Es de sobras conocido que en 1492, se producen la conquista del reino nazarí de Granada -último reducto musulmán en Europa- y el descubrimiento de América –fuente de abundante riqueza-, territorios que, conviene recordar, se incorporaron exclusivamente a la Corona de Castilla. Es razonable pensar que ambos hechos concurrentes, pudieron ser aceptados por Isabel y Fernando como una gracia divina, que se sumaba a sus astutas políticas y evidentes intereses económicos, para fomentar en la teoría y fortalecer en la práctica, la confesionalidad de la Corona. Desde entonces, la Monarquía Católica vinculó ineludiblemente el oro de Ultramar con las guerras de religión contra turcos y protestantes.

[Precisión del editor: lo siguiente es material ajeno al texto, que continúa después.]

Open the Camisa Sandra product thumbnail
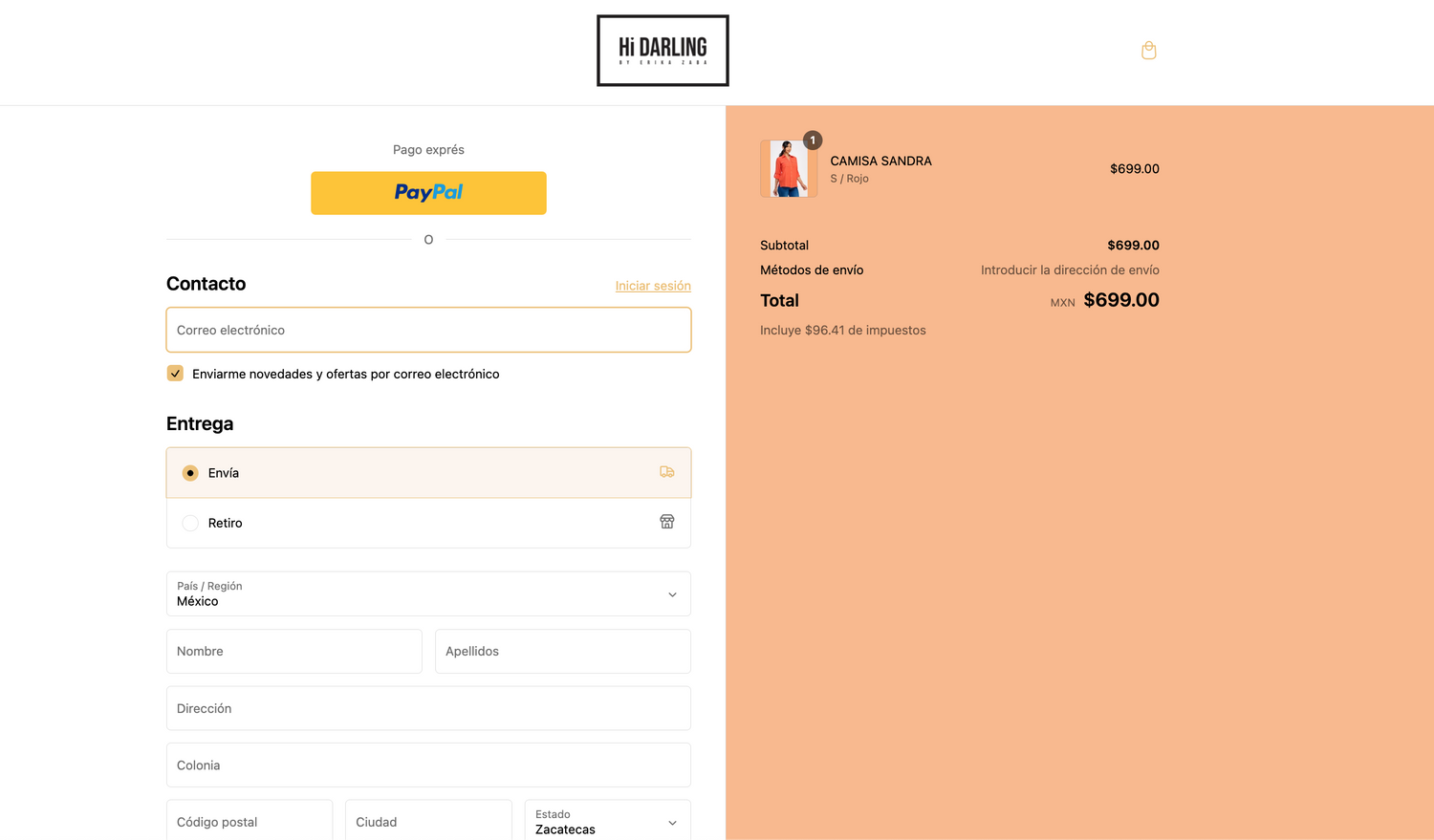Viewport: 1434px width, 840px height. click(788, 169)
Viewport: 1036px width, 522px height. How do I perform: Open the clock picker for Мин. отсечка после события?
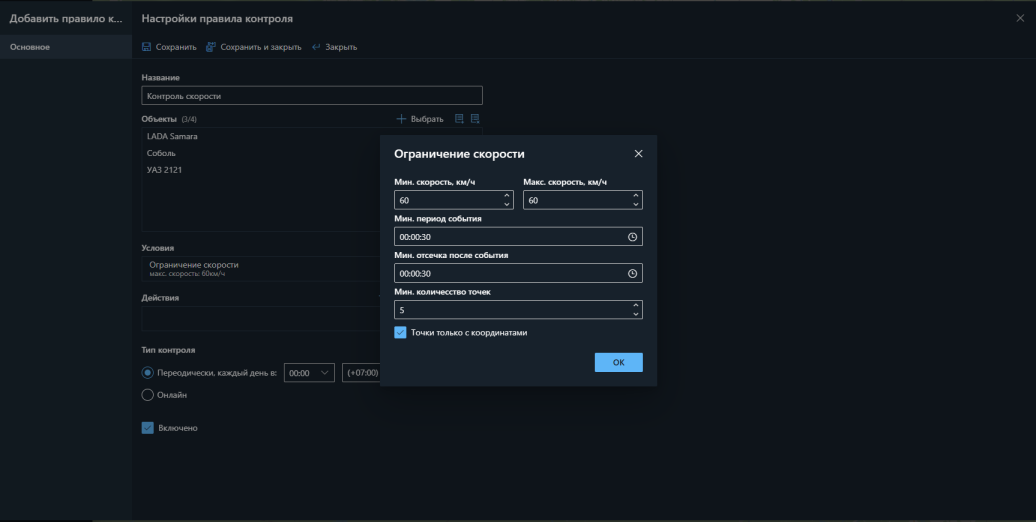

La sacralización de las funciones del monarca, como Miles Christi y Defensor Fidei, le permitía reinar y gobernar inspirado por la ciencia cierta para ejercer, en excepcionales ocasiones, la potestas absoluta sobre un sistema supranacional no uniforme. Los órganos de gobierno eran consultivos –aunque con frecuencia valoraban positivamente sus dictámenes- y los monarcas, si bien habían jurado respetar –y respetaron- el ordenamiento jurídico y los privilegios de los distintos pueblos que componían la Monarquía, se reservaban la facultad, otorgada por Dios, de actuar con su cierta sciencia y proprio motu…como reyes y señores naturales, no reconocientes superior en lo temporal... . Este ejercicio que no era algo desvinculado del Derecho, sino un poder privilegiado por razón del bien público, y como tal debía ser practicado por el monarca. Aún no había llegado la época de los validos - más os ha hecho Dios para gobernar que no para holgar-, advertiría Carlos V a su hijo en sus famosas Instrucciones Reservadas de 1543, para que le sirvieran de pauta en su futuro gobierno.
Durante la Edad Media, el fundamento y fin de la Corona había sido la administración de justicia, como un sistema heredado de los Reyes Católicos por los Austrias Mayores. Y aunque a partir del siglo XVI la Monarquía comenzó a desempeñar funciones más complejas, posiblemente no se plantearon cambio alguno porque estaba en el fundamento de lo que consideraban sus obligaciones como monarcas: administrar justicia respetando, ante todo, el ordenamiento jurídico de sus pueblos y luchando contra los enemigos de la Fe Verdadera. Esta virtud de justicia es la que nos sostiene a todos, le advirtió el padre al hijo.